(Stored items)
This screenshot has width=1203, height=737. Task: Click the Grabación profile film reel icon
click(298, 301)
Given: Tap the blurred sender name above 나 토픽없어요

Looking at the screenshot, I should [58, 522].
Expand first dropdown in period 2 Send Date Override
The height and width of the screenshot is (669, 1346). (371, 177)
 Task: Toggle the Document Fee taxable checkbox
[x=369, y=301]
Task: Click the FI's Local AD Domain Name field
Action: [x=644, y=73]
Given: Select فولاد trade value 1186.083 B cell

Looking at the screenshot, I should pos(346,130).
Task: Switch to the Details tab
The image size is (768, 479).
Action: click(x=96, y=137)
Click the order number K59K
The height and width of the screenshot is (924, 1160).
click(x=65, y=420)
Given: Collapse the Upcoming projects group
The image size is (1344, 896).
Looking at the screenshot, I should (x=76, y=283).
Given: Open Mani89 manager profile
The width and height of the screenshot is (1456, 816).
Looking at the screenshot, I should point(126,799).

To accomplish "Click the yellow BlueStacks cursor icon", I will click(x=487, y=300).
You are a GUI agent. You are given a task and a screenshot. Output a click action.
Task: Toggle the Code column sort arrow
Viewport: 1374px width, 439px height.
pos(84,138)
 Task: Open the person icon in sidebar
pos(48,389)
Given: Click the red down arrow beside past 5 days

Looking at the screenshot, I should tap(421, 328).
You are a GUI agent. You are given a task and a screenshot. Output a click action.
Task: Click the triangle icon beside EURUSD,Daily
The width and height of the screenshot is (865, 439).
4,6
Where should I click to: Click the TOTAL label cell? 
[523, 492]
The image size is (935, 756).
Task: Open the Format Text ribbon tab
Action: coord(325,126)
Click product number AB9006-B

**ASSIGNMENT**
All of the data above is to be transcribed without alteration.

**RESULT**
This screenshot has width=1203, height=737. Task: Click the Grabación profile film reel icon
click(298, 301)
Given: Tap the blurred sender name above 나 토픽없어요

Looking at the screenshot, I should [58, 522].
Expand first dropdown in period 2 Send Date Override
The height and width of the screenshot is (669, 1346). (371, 177)
 Task: Toggle the Document Fee taxable checkbox
[x=369, y=301]
Task: Click the FI's Local AD Domain Name field
Action: [x=644, y=73]
Given: Select فولاد trade value 1186.083 B cell

Looking at the screenshot, I should pos(346,130).
Task: Switch to the Details tab
The image size is (768, 479).
Action: click(x=96, y=137)
Click the order number K59K
The height and width of the screenshot is (924, 1160).
click(x=65, y=420)
Given: Collapse the Upcoming projects group
The image size is (1344, 896).
Looking at the screenshot, I should (x=76, y=283).
Given: Open Mani89 manager profile
The width and height of the screenshot is (1456, 816).
Looking at the screenshot, I should point(126,799).

To accomplish "Click the yellow BlueStacks cursor icon", I will click(x=487, y=300).
You are a GUI agent. You are given a task and a screenshot. Output a click action.
Task: Toggle the Code column sort arrow
Viewport: 1374px width, 439px height.
pos(84,138)
 Task: Open the person icon in sidebar
pos(48,389)
Given: Click the red down arrow beside past 5 days

Looking at the screenshot, I should tap(421, 328).
You are a GUI agent. You are given a task and a screenshot. Output a click action.
Task: Click the triangle icon beside EURUSD,Daily
The width and height of the screenshot is (865, 439).
4,6
Where should I click to: Click the TOTAL label cell? 
[523, 492]
The image size is (935, 756).
Task: Open the Format Text ribbon tab
Action: coord(325,126)
Click product number AB9006-B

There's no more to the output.